Couturier opens to the public on Friday, Oct. 25 from 10 a.m.-6 p.m. and Saturday, Oct. 26 from 10 a.m.-5 p.m. On Monday and Tuesday, Oct. 28-29, what merchandise remains from the sale will be 25 percent off.

U. City strong

I am involved in a nonprofit racial equity project called Before Ferguson Beyond Ferguson founded by Dick Weiss, a former colleague from the Post-Dispatch who once served on the Jewish Light Board of Trustees. Dick enlisted a team of journalists, myself included, to highlight the challenges that St. Louis families of color have faced over generations in getting a quality education and securing their purchase of the American Dream. By focusing on individual families —portraying the everyday-ness of their lives in the 1920s, the 1930s, right up to the present day—we hope to inspire citizens to advocate for progress and reform.

On Sunday, I wrote a story that appeared in the Post about Judy Gladney, 67, who was among the first African Americans to integrate University City schools in the mid-1960s.
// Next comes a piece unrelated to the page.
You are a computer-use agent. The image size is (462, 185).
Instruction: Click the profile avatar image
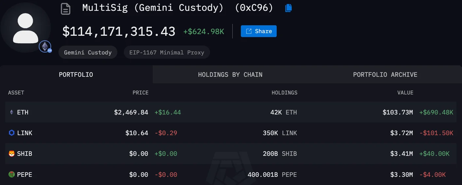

The story was timed to coincide with Judy’s 50th high school reunion this weekend, which she at first wasn’t planning to attend. But the prospect of the reunion caused her to reflect on the role she and her late ex-husband, Eric Vickers, who graduated from U. City High in 1970, had played in the life of this unique community.

Both Judy and Erica, who was an attorney and civil rights activist, championed U. City as adults and parents. They bought a home close to where Judy grew up and sent their children, Erica and Aaron, to the U. City public schools. The couple later divorced and Eric died of pancreatic cancer in 2018.

In spending many hours interviewing Judy, one thing that she points to as singularly positive and eye opening was going to school with so many Jewish students. 

She moved to U. City in 1965, in time to start ninth grade at Hanley Junior High. Her older brother and sister had attended Beaumont High in the city, and Judy wanted to go there, too. All three kids had gone to Ashland Elementary School in the city, which was predominantly white when Judy started first grade there. In fact, she was the only black child in the first grade.

But by the time she finished eighth grade at Ashland, there was only one white boy in her class. 

“Coming to U. City the biggest change was being around all these Jewish people,” she told me. “I had gone to school with white kids but they weren’t Jewish. I felt a kinship because Jews and African Americans are both minorities and have stood together in the civil rights movement.”

Judy has a lot more to say that I think would be of particular interest to many of you, especially U. City High alums. I invite you to join Judy and me, along with Dick Weiss, Judy’s daughter Erica Vickers Cage, U. City School District Superintendent Sharonica Hardin-Bartley, Sylvester Brown Jr. and others at a free forum from 6 to 7:30 p.m. Friday, Oct. 11 at the University City Library.